Verilen görev:
Aşağıdaki adalet kavramı yazısında "İnsanoğlunun da su, gaz, elektrik" ile başlayıp "o da adalettir." ile biten kısmı olduğu gibi yazın.

12 Ağustos 2013 Pazartesi

ADALET KAVRAMINA BİLİŞSEL VE SOSYAL BAKIŞ


  Teorik olarak, bilim gerçeği kovalar. Allah’ın eseri üzerindeki gizemleri, takdir edilen idrak kabiliyeti ile sistemli bir şekilde gözlemler ve parçaları biraraya getirmeye çalışır. Tıpkı bir bulmacayı çözmek gibi bir eylemdir bu. Diğer bir ifadeyle; bilim, yaratılmış olan öğeleri farklı kombinasyonlarda bir araya getirerek insana mesaj veren, anlam ifade eden bütünler oluşturma, türetme sanatıdır. Yabancı kaynaklardan kasıtlı veya hatalı tercüme edilen (creative) yaratıcılık vasfı insana atfedilebilecek bir olgu değildir. İnsanoğlu, sadece keşfederek inkişaf etsin, düşünüp tutsun diye Hz. Alim’in, ancak bu konuda ehil ve gayretli insanların ulaşabilmesi maksadıyla kainat resminin içine gizlediği, zaten yaratılmış silsilelerin insan perdesine taşınmış manzumesidir, bilim.

  Bu perspektifle, bilimin penceresinden adalet konusuna birlikte bakalım:
  Yaprakların desenlerini hiç incelediniz mi? Boyutları, şekilleri, renkleri farklı olsa da hemen hepsi aynı ana desene sahiptir. Ana daldan gelip yaprak boyunca uzanan kalın bir damar ve ona belirli açılarla ayrılan daha kılcal yollar. Bu desen, bir canlının her noktasının, kendisine gerekli olan besin ve sıvı ihtiyacının karşılanması için incelikle tasarlanmış, ilahi kudretin takdir ettiği bir dağıtım şebekesinin krokisidir.

  İnsanoğlunun da su, gaz, elektrik gibi dağıtım şebekelerinde taklit ettiği bu mükemmel tasarımda dikkat çeken hiyerarşik bir yapı vardır: Tali damarların herhangi birisi tahrip olduğunda yaprak yaşamaya devam edebilir ancak ana damar akışı kesilecek olursa, yaprak için ölüm kaçınılmazdır.

  Sosyal yaşamımızda da durum pek farklı değildir. Bir toplumu besleyen ve varlığını sürdürmesini sağlayan kültür, sanat, tarih gibi sosyal ve eğitim, sağlık, güvenlik gibi teknik çok çeşitli kanallar bulunur, bunlarla bir toplum yaşar ve kimliğini sağlıklı olarak devam ettirebilir.  Ancak tüm bu ve benzeri kanallar bir ana damara bağlıdır ki, o da adalettir.

Veri listesi:

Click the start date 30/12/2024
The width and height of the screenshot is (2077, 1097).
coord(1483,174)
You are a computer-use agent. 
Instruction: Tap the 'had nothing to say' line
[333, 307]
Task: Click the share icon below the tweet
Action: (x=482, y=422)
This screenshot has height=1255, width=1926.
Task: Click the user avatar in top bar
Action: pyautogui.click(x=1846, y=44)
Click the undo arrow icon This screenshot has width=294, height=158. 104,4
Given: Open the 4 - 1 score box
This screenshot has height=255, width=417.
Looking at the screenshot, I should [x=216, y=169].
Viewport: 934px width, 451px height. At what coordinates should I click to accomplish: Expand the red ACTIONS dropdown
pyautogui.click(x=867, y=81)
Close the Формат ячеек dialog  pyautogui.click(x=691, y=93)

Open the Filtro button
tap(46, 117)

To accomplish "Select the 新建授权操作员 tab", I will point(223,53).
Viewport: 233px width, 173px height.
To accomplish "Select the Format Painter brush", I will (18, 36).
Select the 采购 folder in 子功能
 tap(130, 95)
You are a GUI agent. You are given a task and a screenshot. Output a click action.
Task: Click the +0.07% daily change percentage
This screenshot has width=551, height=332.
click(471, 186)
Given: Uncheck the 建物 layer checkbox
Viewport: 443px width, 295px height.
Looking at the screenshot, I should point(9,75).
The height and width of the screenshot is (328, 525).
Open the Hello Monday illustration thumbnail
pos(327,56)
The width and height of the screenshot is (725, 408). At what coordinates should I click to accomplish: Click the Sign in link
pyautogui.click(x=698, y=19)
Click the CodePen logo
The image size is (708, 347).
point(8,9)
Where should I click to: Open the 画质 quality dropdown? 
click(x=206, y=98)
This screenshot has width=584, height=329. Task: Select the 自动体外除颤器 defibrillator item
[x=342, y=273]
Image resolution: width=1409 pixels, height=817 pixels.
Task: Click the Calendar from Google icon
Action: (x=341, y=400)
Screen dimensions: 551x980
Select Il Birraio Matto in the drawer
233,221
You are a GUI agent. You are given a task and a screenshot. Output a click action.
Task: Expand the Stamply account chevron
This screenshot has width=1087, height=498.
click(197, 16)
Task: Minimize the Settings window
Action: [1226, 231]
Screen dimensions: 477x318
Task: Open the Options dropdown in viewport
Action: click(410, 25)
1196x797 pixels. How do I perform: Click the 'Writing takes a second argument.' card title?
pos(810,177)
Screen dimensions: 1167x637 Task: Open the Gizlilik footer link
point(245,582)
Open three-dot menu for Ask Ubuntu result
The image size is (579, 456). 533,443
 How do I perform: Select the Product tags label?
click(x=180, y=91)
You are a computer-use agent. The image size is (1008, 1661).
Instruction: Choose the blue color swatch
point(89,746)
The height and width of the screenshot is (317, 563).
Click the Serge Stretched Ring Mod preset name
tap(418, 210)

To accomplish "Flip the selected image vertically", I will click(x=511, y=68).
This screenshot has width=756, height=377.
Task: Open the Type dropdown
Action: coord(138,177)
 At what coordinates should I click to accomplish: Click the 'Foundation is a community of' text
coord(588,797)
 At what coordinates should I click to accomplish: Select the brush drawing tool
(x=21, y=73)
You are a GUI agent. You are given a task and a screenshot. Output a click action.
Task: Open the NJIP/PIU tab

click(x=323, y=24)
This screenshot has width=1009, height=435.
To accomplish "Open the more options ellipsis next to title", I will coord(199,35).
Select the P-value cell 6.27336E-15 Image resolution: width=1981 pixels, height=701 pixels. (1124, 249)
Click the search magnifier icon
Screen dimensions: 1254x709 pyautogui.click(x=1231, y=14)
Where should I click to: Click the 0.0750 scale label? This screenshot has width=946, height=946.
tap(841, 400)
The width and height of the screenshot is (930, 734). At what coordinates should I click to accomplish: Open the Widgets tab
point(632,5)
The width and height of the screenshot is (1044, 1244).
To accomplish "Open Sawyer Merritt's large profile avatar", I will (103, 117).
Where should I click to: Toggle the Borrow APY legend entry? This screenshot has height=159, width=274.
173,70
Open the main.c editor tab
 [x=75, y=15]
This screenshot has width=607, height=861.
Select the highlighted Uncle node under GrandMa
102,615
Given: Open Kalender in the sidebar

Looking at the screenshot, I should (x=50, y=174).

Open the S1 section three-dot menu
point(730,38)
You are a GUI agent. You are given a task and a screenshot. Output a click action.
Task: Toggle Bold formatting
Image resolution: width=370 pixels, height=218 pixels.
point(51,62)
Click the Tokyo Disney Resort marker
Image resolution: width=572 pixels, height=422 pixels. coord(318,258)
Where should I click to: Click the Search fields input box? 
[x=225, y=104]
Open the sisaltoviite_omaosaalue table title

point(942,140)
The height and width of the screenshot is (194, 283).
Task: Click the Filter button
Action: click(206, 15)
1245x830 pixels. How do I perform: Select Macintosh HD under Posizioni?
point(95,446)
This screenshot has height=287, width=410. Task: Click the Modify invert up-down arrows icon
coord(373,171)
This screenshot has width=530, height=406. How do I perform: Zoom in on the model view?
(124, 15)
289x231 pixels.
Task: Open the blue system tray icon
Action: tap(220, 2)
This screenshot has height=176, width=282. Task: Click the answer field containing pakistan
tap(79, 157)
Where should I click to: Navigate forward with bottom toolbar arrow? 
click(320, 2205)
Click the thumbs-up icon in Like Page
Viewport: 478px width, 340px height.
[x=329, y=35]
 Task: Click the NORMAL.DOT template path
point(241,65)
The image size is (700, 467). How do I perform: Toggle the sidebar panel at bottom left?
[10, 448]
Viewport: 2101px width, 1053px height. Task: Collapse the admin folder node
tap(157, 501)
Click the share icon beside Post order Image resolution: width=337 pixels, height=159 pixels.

Alıştırma yanıtı:
İnsanoğlunun da su, gaz, elektrik gibi dağıtım şebekelerinde taklit ettiği bu mükemmel tasarımda dikkat çeken hiyerarşik bir yapı vardır: Tali damarların herhangi birisi tahrip olduğunda yaprak yaşamaya devam edebilir ancak ana damar akışı kesilecek olursa, yaprak için ölüm kaçınılmazdır.

  Sosyal yaşamımızda da durum pek farklı değildir. Bir toplumu besleyen ve varlığını sürdürmesini sağlayan kültür, sanat, tarih gibi sosyal ve eğitim, sağlık, güvenlik gibi teknik çok çeşitli kanallar bulunur, bunlarla bir toplum yaşar ve kimliğini sağlıklı olarak devam ettirebilir.  Ancak tüm bu ve benzeri kanallar bir ana damara bağlıdır ki, o da adalettir.